▶ [YOUR TASK]:
An exact repetition of every entry, with no images, is the required answer.

▶ [ENTRIES SUPPLIED]:
┄┄┄┄┄┄┄┄┄┄┄┄┄┄┄┄┄┄┄┄

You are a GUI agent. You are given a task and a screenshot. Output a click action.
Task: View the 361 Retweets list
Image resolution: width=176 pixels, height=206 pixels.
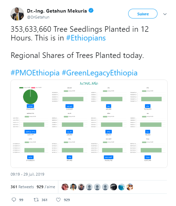pos(22,187)
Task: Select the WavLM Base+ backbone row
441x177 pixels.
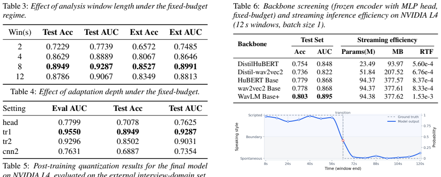Action: pos(333,97)
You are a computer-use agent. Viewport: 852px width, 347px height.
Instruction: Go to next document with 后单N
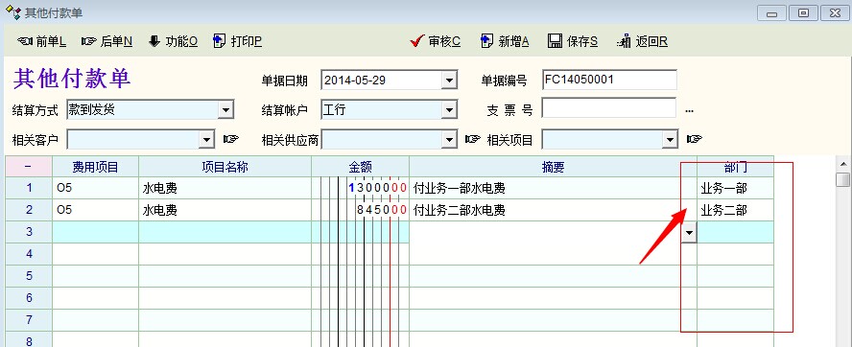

┄┄┄┄┄┄┄┄┄┄┄┄┄┄┄┄┄┄┄┄

▶ [RESULT]:
You are a GUI agent. You are given a task and a screenshot. Output a click action.
Task: View the 361 Retweets list
Image resolution: width=176 pixels, height=206 pixels.
pos(22,187)
Task: Select the WavLM Base+ backbone row
441x177 pixels.
Action: pos(333,97)
You are a computer-use agent. Viewport: 852px width, 347px height.
Instruction: Go to next document with 后单N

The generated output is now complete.